New Yorkers are not letting up on their mission to close the gender wage gap. On the steps of New York City Hall, SAG-AFTRA EVP and New York Local President Rebecca Damon and a contingent of local members joined New York Lt. Gov. Kathy Hochul, New York Attorney General Leticia “Tish” James and a plethora of local labor and elected leaders at the 13th annual Equal Pay Day rally. Organized by PowHer New York, the statewide network committed to securing economic equality for all New York women, the April 2 date reflects how many additional days the average American woman must work to earn what the average American male earned the year before.
“Because we’re New Yorkers, we will not stop until we are at 100 percent pay equity, and we will not have to come out here on an April day anymore,” exclaimed Hochul, who is also co-chair of the New York State Equal Pay Equity Study.
James pointed out that half of the major corporations in this country are guilty of paying women less than their male counterparts. “Whether its 83, 81, 65, 62 or 56 cents, it’s not an equal dollar to a white man. We are far from done and we will keep showing up until all women get #EqualPay,” she later posted on social media.

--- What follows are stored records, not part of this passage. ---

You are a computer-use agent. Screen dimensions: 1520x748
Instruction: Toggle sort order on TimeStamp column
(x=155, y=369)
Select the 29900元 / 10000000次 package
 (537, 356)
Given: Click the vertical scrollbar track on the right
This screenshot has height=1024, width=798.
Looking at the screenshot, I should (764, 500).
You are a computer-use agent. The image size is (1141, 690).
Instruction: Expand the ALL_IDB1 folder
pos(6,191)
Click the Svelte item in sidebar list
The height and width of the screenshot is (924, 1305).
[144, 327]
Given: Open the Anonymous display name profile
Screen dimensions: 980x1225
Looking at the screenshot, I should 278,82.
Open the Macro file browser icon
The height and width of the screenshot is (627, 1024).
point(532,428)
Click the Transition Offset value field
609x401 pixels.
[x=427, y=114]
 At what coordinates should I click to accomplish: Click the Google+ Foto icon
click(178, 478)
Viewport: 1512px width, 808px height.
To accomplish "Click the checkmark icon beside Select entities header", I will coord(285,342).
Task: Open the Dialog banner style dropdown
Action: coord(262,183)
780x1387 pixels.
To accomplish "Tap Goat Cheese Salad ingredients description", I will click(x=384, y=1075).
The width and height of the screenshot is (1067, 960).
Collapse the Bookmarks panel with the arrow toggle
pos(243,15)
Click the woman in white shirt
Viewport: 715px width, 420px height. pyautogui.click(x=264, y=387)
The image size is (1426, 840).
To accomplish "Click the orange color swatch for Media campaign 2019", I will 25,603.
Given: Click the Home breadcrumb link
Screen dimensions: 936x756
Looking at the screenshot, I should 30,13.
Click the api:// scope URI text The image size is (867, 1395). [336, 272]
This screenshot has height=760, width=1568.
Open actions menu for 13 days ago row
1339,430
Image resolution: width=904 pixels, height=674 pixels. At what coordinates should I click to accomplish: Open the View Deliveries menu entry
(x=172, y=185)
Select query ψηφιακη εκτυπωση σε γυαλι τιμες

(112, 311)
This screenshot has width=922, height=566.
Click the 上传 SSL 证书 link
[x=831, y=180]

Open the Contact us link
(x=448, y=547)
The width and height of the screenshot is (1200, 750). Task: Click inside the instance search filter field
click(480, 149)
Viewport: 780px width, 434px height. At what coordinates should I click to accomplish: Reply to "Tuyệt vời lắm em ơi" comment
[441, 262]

Collectively, women who work full time in New York are paid 88 cents for every dollar their male counterparts earn. However, the discrepancy is more egregious for particular female racial and ethnic groups. Within the same calendar year, black women and Latinas earn 61 and 53 percent, respectively, of white, non-Hispanic male salaries.
Other speakers cited statistics and enumerated ways gender-based wage discrimination affected their communities’ access to family caregiving, transportation, education and health care. They called on New York state to pass legislation banning employers from soliciting salary history to set pay rates. At the rally’s conclusion, Damon led the crowd in a spirited chant demanding equal pay.